# More Keaton beach fishing/scalloping 6/26/10



## Hit-n-Miss (Jun 26, 2010)

Decided to do something different today. So we picked up a box of squid and rigged the kids up with bottom rigs and went to 15-20' of water to see what they would catch. . . . .Sharks sharks and more sharks! They loved it.  Got in the water for some scalloping at 9:30. Same spot as last week and this was the result.
I made a new pole spear to try today. And after being in the water for 2 hours I finally got a chance to try it. Flounder shishkabob.
Then we had to start shucking.

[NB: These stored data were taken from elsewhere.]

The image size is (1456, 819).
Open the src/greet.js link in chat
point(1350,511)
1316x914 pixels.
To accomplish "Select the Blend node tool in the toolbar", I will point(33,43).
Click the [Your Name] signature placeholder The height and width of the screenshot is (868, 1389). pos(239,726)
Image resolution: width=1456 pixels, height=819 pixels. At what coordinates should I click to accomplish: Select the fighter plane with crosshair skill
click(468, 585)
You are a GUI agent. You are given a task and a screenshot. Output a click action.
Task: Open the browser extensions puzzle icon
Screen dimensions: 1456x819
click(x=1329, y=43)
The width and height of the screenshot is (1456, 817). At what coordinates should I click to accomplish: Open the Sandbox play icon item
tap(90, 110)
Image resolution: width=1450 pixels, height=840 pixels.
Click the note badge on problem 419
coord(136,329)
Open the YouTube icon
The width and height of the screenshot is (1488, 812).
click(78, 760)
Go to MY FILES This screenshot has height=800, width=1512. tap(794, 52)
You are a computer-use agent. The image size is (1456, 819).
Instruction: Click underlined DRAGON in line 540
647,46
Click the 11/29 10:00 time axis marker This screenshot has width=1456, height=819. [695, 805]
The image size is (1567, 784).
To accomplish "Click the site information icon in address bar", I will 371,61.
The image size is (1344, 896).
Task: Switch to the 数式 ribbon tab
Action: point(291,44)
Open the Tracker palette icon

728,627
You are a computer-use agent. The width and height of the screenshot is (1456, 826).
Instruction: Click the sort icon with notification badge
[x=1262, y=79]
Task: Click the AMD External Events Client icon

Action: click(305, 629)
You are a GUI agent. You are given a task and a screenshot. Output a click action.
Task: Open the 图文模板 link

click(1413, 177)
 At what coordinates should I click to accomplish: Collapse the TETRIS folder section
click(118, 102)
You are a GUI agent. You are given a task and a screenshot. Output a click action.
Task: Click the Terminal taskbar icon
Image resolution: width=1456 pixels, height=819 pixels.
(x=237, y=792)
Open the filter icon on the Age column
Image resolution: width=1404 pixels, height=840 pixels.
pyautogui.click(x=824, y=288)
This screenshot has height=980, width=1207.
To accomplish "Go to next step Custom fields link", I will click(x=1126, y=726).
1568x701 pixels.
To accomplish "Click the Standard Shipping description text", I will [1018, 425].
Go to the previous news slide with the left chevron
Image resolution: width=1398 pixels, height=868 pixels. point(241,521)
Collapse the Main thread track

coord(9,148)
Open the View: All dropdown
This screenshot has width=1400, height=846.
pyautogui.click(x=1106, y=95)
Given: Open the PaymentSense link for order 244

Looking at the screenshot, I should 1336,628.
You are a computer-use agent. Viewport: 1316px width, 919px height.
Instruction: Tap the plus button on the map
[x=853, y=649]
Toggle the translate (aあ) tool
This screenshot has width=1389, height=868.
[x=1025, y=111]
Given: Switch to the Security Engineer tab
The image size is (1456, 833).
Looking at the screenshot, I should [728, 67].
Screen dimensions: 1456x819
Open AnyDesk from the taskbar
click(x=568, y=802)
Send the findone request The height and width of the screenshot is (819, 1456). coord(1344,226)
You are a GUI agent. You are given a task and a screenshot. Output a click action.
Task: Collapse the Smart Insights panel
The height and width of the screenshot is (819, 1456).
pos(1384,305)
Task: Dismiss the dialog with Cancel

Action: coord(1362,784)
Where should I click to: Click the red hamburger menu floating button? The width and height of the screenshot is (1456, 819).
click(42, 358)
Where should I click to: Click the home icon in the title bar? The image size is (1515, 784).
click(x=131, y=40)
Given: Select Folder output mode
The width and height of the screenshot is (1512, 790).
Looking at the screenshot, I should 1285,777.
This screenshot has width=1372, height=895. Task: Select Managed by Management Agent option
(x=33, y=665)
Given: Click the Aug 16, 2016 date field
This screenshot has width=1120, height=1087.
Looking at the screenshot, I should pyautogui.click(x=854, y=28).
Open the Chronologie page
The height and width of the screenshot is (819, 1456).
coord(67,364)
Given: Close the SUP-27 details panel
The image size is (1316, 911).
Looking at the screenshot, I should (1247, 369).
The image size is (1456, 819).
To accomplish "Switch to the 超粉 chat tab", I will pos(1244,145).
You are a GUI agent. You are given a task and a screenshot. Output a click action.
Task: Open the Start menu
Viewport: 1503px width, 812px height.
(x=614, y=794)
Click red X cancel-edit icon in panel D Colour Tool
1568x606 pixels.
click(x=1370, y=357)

Here's Daniel at the cleaning station.
As we were finishing up the cleaning the lightning started popping so we headed in. It flooded on us in the canal. But once out and on the road the sun came out. Go figure  As always a great day on the water with my family and friends. 
Hit-n-Miss 

Posts: 918
Joined: Thu May 20, 2004 - 12:15
Location: Boston Ga. 
Private message


----------



## Shine Runner (Jun 27, 2010)

good job!  tell me more about the spear/gig


----------



## Hit-n-Miss (Jun 27, 2010)

I took a 4' piece of 1" wooden pole put a 5 prong speartip on it. Drilled 1/4" hole accross the back end of the spear. Took a 2.5' piece of the largest 1/8" walled surgical tubing I could find and attached it to the base of the pole with 1/4" rope. I took about a 1 foot piece of 1/4" rope and put it through the handle tying a knot up against the wood on both sides. Then tied a knot at the ends of the rope then used a blunt object and pushed it into the tubing just far enough to allow me to put a ziptie on the tubing to keep it from pulling out. To shoot you merely put the loop of tubing over the thumb on your left hand and draw back by pulling the base of the pole like like a bow. Then aim and shoot. It is effective for only 4-5' away.


----------



## Shine Runner (Jun 27, 2010)

Cool!  Thanks


----------



## SneekEE (Jun 27, 2010)

wonder if the spear would work in the lake?


----------



## Hit-n-Miss (Jun 27, 2010)

SneekEE said:


> wonder if the spear would work in the lake?


Yes but it is illegal to spear anything but trash fish in freshwater.


----------



## grouper throat (Jun 28, 2010)

Cool polespear. We shot around a dozen mullet and couldn't even shoot a flounder in the grassy island channel. I should have gone offshore or scalloping


----------